Saved entries
________________________

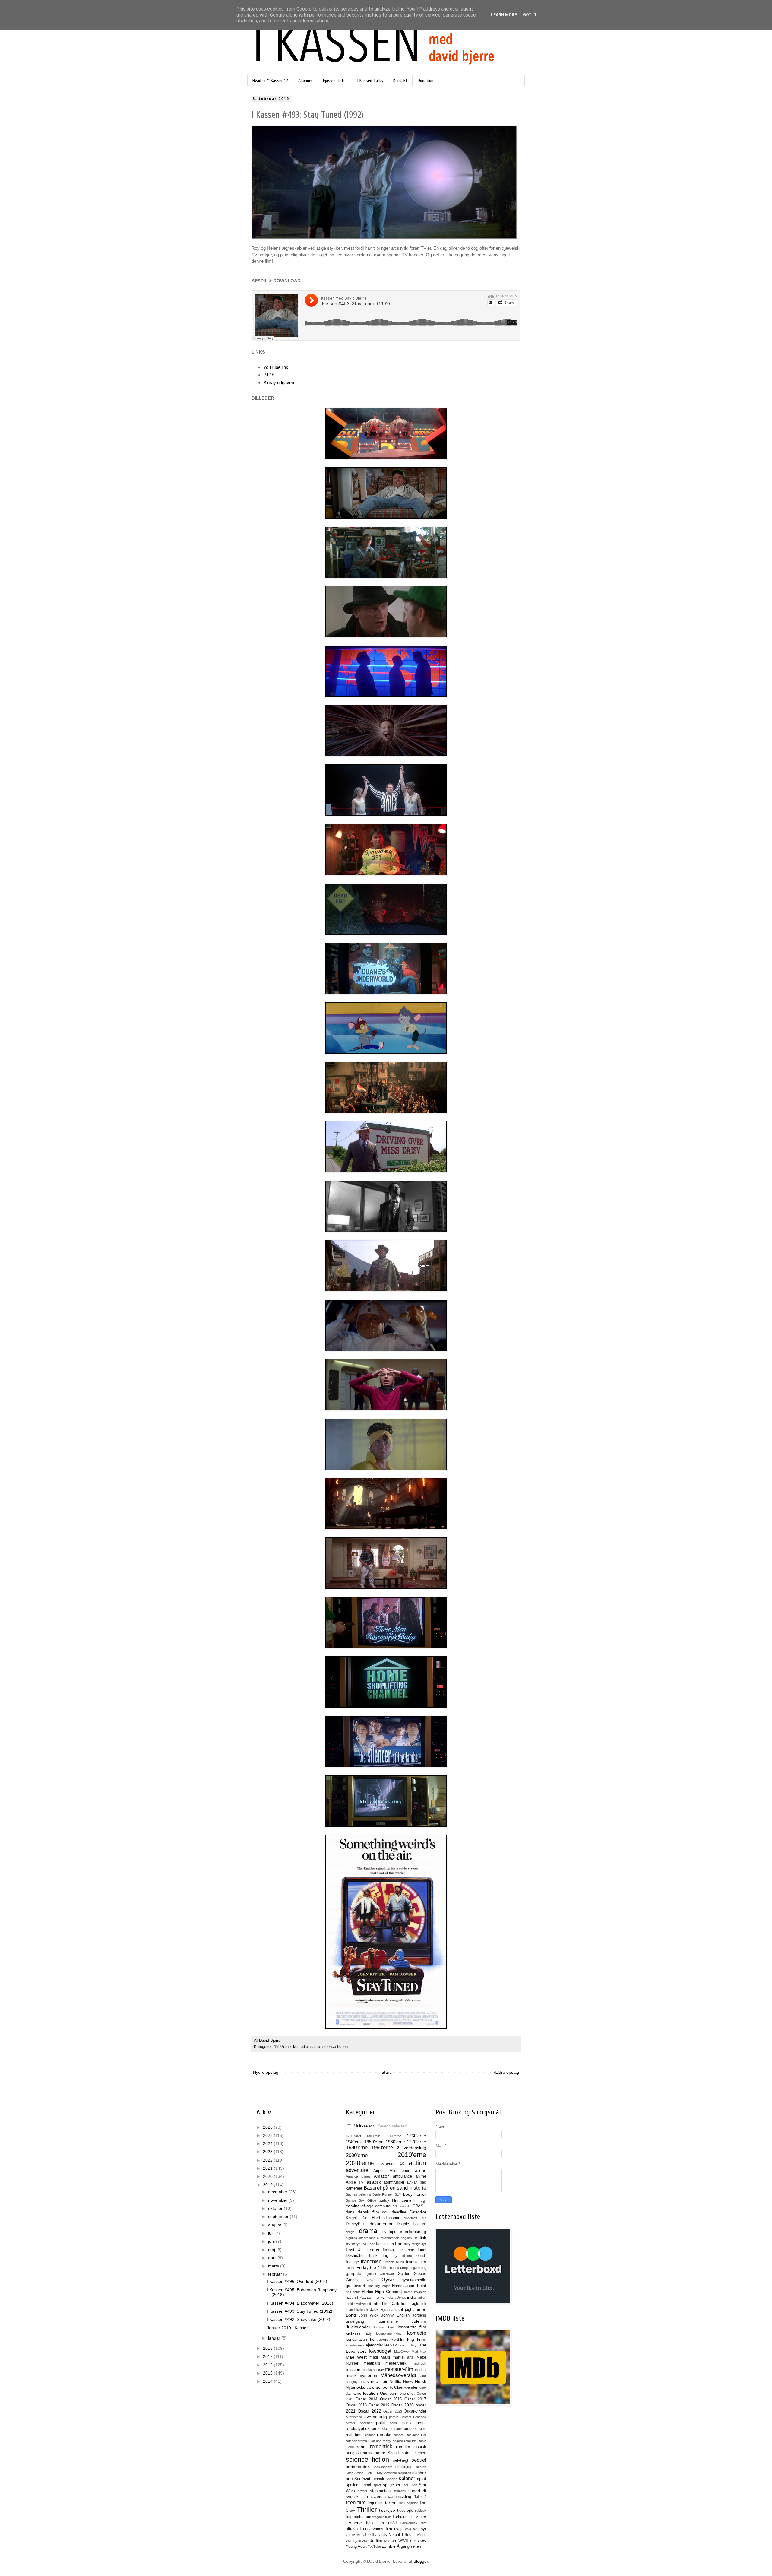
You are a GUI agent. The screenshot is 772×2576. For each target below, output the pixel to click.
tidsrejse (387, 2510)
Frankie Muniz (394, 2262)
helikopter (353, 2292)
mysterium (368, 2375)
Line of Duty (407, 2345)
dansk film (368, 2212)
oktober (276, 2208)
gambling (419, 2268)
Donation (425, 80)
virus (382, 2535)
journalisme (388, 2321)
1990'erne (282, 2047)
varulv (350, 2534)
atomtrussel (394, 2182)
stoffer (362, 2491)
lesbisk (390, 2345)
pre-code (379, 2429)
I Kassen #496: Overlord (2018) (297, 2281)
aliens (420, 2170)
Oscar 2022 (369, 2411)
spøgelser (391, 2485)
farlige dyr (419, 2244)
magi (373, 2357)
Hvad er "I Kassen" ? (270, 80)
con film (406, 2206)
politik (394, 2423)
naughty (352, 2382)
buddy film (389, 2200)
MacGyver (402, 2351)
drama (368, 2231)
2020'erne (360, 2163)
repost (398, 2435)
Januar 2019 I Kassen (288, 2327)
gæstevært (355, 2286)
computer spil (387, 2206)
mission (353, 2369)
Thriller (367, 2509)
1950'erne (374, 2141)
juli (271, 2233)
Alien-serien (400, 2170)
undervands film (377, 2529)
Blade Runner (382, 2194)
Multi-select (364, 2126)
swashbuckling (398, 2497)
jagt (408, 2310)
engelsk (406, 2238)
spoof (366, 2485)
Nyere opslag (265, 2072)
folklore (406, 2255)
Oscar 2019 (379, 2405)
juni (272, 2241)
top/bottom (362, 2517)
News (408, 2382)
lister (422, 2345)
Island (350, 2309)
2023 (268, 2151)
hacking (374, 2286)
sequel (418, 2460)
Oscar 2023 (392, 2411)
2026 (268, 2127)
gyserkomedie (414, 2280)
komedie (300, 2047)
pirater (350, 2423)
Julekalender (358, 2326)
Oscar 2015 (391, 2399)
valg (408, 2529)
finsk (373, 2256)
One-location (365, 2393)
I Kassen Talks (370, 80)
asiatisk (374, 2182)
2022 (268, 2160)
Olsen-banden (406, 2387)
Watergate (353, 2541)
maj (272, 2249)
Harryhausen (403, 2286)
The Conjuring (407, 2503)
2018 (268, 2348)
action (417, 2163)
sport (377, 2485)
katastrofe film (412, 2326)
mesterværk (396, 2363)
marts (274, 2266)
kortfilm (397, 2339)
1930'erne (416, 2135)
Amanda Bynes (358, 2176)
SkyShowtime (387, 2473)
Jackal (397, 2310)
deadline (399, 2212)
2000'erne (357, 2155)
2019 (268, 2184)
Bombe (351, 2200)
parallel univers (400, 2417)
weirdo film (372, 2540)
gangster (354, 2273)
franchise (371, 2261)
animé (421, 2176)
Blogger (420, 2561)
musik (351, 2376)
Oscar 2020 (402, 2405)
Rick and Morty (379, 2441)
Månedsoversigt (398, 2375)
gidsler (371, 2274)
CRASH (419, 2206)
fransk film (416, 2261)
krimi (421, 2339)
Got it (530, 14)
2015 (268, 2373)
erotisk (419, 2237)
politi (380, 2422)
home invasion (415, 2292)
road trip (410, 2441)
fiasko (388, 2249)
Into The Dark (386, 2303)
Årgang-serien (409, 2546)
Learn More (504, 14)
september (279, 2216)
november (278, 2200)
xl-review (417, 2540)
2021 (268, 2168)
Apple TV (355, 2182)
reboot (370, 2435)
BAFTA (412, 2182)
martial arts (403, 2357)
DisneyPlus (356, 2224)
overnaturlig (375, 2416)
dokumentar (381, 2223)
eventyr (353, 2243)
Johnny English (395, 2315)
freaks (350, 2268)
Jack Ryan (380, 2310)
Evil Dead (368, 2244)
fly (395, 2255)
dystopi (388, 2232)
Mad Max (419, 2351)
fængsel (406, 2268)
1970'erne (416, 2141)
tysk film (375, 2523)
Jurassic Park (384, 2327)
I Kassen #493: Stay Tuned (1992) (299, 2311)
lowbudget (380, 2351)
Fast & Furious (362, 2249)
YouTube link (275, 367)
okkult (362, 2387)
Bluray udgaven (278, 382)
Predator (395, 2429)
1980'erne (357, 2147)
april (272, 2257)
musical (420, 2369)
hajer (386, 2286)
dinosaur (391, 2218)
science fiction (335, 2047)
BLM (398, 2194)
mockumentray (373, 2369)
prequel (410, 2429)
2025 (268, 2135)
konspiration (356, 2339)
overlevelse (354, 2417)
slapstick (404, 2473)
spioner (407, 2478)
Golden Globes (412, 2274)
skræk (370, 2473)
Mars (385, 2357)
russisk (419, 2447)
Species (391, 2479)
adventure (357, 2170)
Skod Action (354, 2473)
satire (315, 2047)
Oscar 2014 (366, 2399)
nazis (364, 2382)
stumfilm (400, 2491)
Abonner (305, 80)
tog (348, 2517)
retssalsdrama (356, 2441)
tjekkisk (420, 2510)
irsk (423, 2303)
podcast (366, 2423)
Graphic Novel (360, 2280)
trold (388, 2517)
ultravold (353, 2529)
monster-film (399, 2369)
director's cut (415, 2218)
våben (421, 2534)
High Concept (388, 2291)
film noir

________________________

### Problem details:
With the line holding "1990'erne (282, 2047)" as the first and the line holding "Multi-select (364, 2126)" as the last, set down that range of the entries above exactly, and nothing else.

### Your solution:
1990'erne (282, 2047)
varulv (350, 2534)
atomtrussel (394, 2182)
stoffer (362, 2491)
lesbisk (390, 2345)
pre-code (379, 2429)
I Kassen #496: Overlord (2018) (297, 2281)
aliens (420, 2170)
Oscar 2022 (369, 2411)
spøgelser (391, 2485)
farlige dyr (419, 2244)
magi (373, 2357)
Hvad er "I Kassen" ? (270, 80)
con film (406, 2206)
politik (394, 2423)
naughty (352, 2382)
buddy film (389, 2200)
MacGyver (402, 2351)
drama (368, 2231)
2020'erne (360, 2163)
repost (398, 2435)
Januar 2019 I Kassen (288, 2327)
gæstevært (355, 2286)
computer spil (387, 2206)
mission (353, 2369)
Thriller (367, 2509)
1950'erne (374, 2141)
juli (271, 2233)
Alien-serien (400, 2170)
undervands film (377, 2529)
Blade Runner (382, 2194)
Multi-select (364, 2126)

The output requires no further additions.